Looking at Phnom Penh now it’s hard to imagine the horrors the people of Cambodia experienced just over 30 years ago under the extreme communist Khmer Rouge regime, when an estimated two million Cambodians (over one in four of the population) were killed. The Khmer Rouge took control of the country in 1975 after five years of civil war and embarked on a process of social restructuring, more radical than the world had ever seen. Their aim was to take the country back to “Year Zero” by creating a peasant dominated agrarian society with no money, mechanisation or intellectual life. In a bid to destroy the old ‘exploitive society’ of the towns and cities, they evacuated Phnom Penh within just five days of seizing power. This led to an exodus of two million people into the countryside leaving the capital looted, destroyed and empty for the entirety of the Khmer Rouge’s 3 year and 8 month rule. Video footage we saw of the evacuation and the empty city left behind was heartbreaking.

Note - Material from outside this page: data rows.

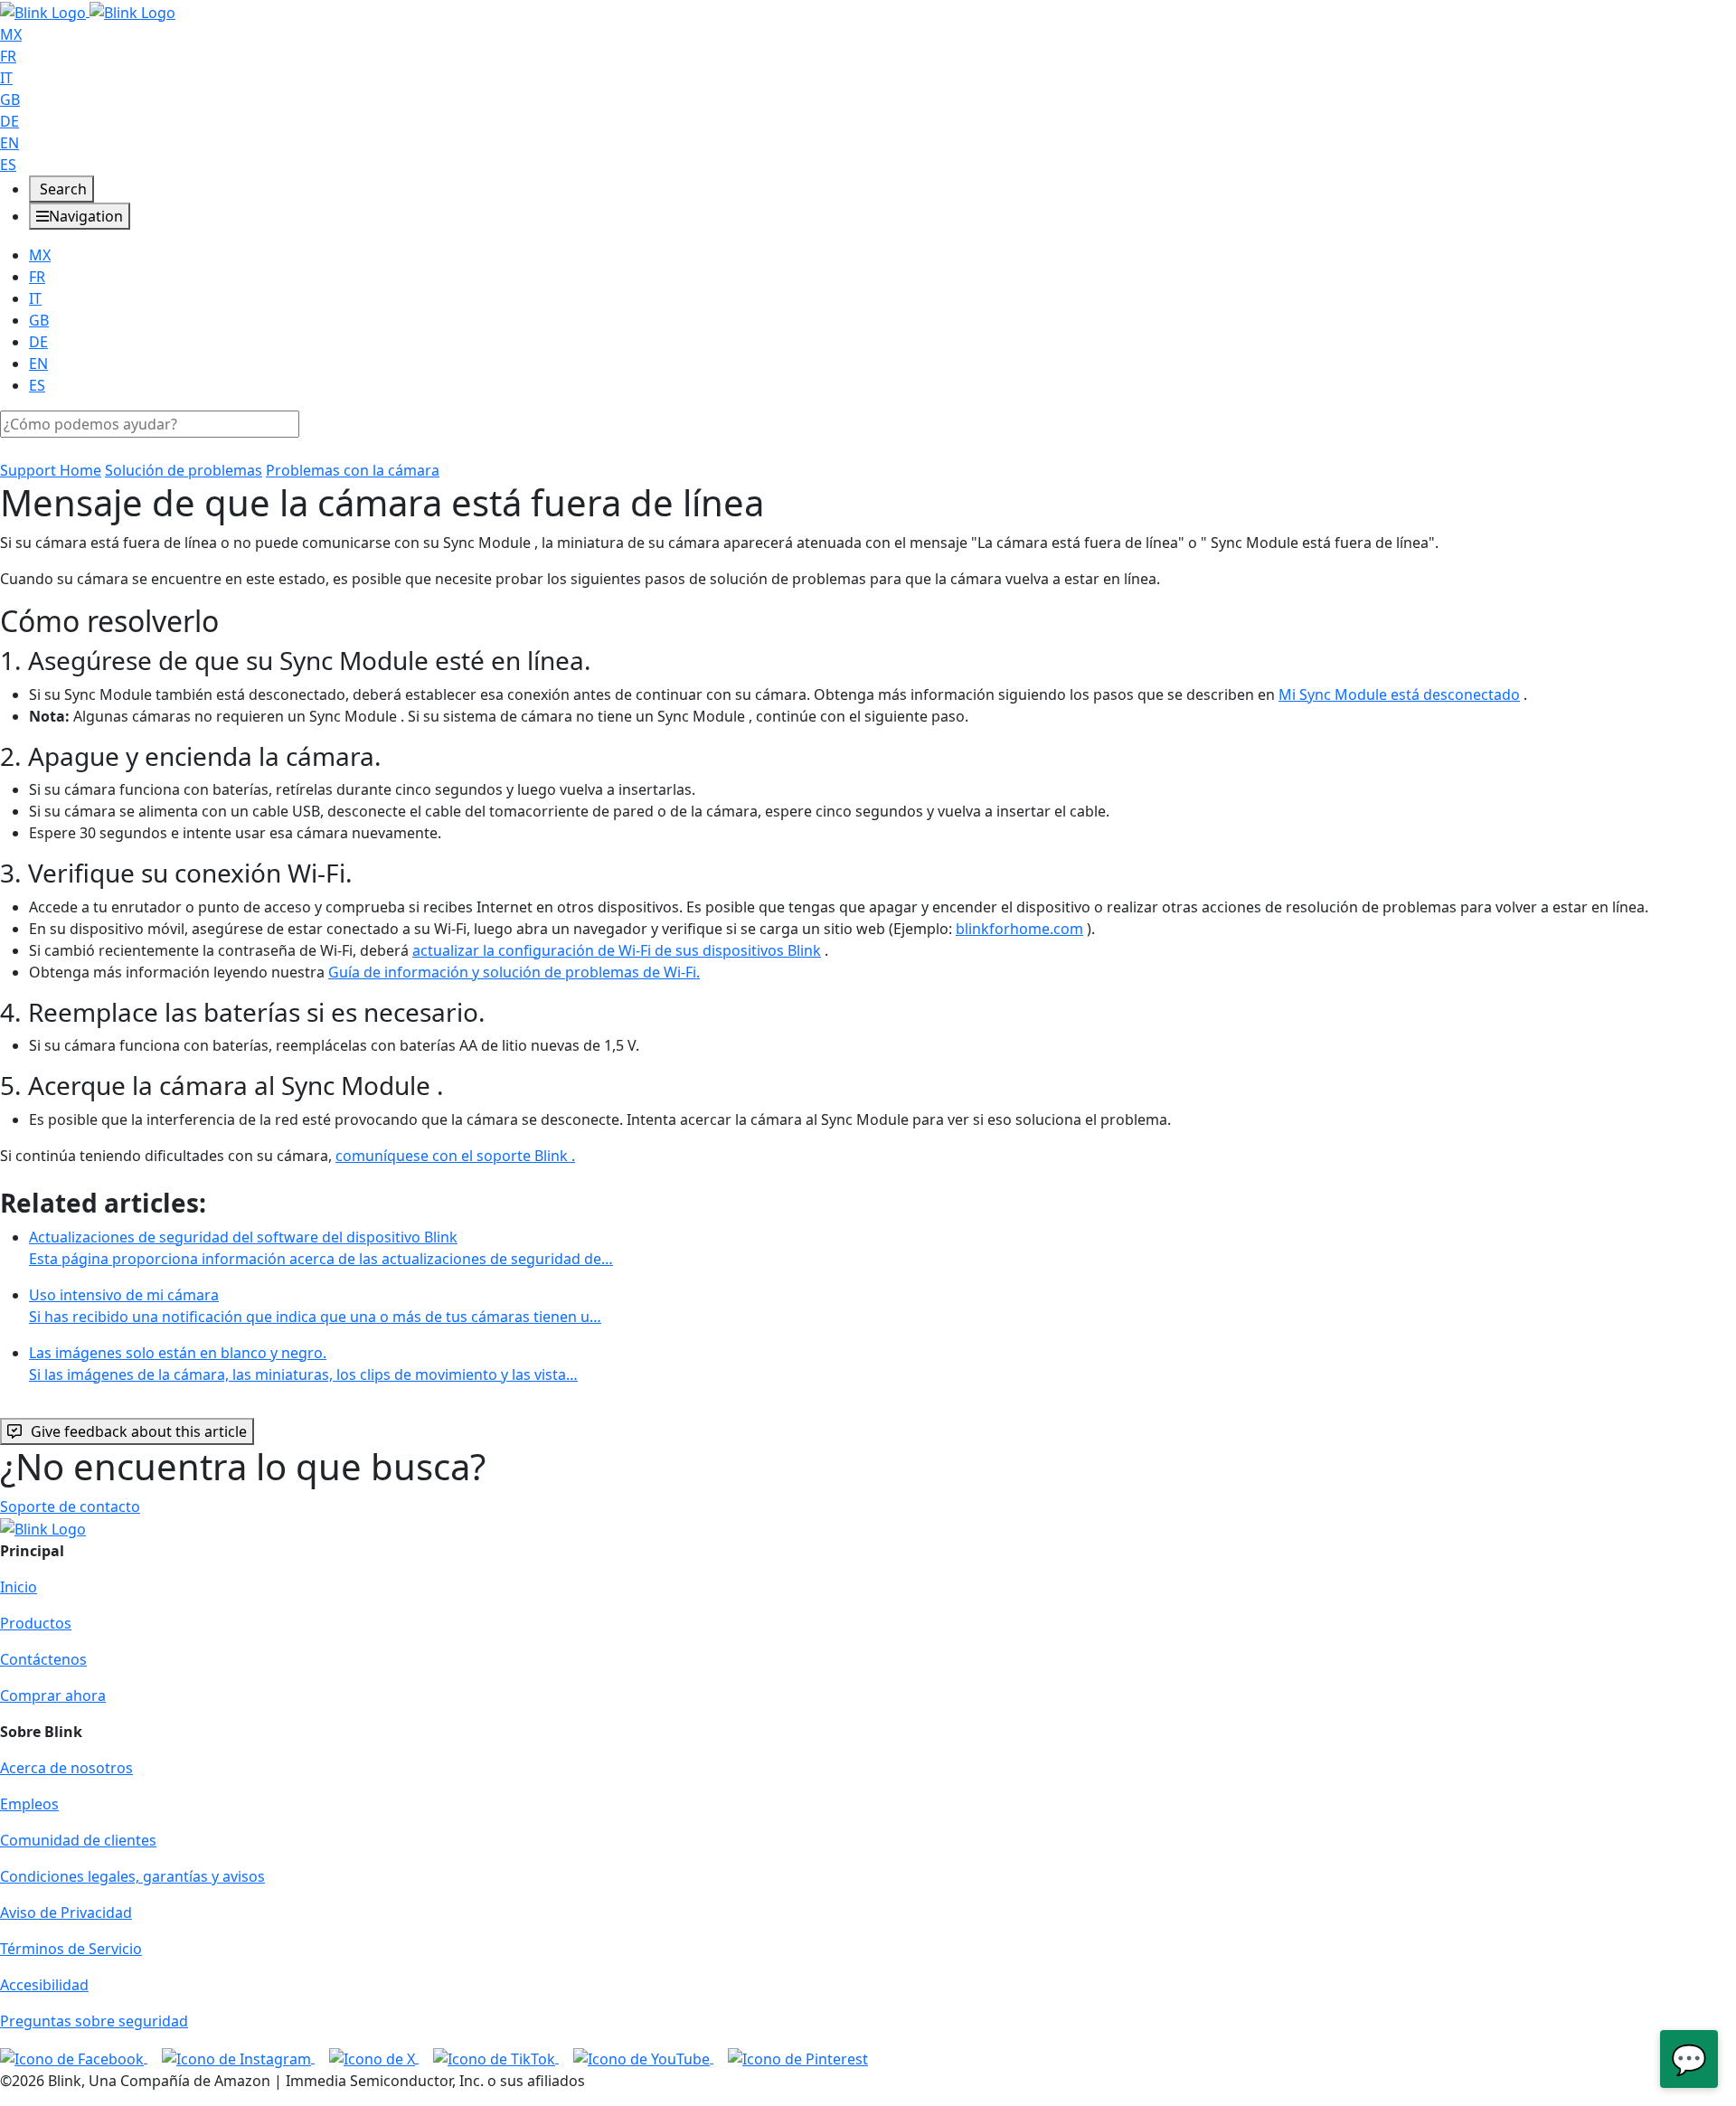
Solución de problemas (183, 470)
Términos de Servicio (71, 1949)
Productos (35, 1623)
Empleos (29, 1804)
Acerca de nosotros (66, 1768)
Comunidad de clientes (78, 1840)
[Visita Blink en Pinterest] (798, 2057)
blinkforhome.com (1019, 929)
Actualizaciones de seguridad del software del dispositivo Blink (321, 1248)
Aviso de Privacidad (66, 1912)
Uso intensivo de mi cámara (315, 1306)
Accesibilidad (44, 1985)
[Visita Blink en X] (374, 2057)
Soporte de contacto (70, 1506)
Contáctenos (43, 1659)
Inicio (18, 1587)
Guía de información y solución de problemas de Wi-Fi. (514, 972)
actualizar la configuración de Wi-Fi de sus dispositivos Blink (616, 950)
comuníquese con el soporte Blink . (455, 1156)
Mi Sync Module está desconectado (1399, 694)
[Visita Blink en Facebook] (73, 2057)
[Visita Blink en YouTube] (643, 2057)
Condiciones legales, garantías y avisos (132, 1876)
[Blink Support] (87, 11)
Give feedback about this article (139, 1431)
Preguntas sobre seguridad (94, 2021)
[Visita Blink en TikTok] (496, 2057)
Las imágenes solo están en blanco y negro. (303, 1363)
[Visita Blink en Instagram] (238, 2057)
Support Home (50, 470)
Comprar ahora (53, 1695)
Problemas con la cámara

Tuol Sleng, or S21, is the most harrowing reminder we saw of the suffering unleashed by the Khmer Rouge. This former high school turned prison (photo above) became the largest detention and torture centre in Cambodia and held over 17,000 people of whom only seven were still alive when the Vietnamese liberated the city in 1979. The prison is all the more chilling as on the surface it seems so ordinary and peaceful and simply like the school it once was: there are still blackboards on some of the classroom walls, gardens with exercise frames and shady palm trees. However once inside you see the classrooms are divided into solitary confinement cells, or into interrogation rooms equipped with iron beds and iron shackles. Outside the play frames were used as gallows to suspend prisoners by their feet and torture them. Like the Nazis, the Khmer Rouge kept meticulous records of those held in the camp and classroom after classroom contains hundreds of devastating pictures of those who were detained and later killed, often taken both before and after torture. The museum’s final display focused on the long overdue trial that has now started of four former Khmer Rouge leaders, who’d lived freely for many years – at great anger to many Cambodians. Whilst stopping short of the sort of “truth and reconciliation process” seen in South Africa and Liberia, the trials represent an effort to reconcile the country and its recent past, although it remains to be seen whether the process will keep up with the ageing Khmer Rouge leaders, two of whom have already died in custody.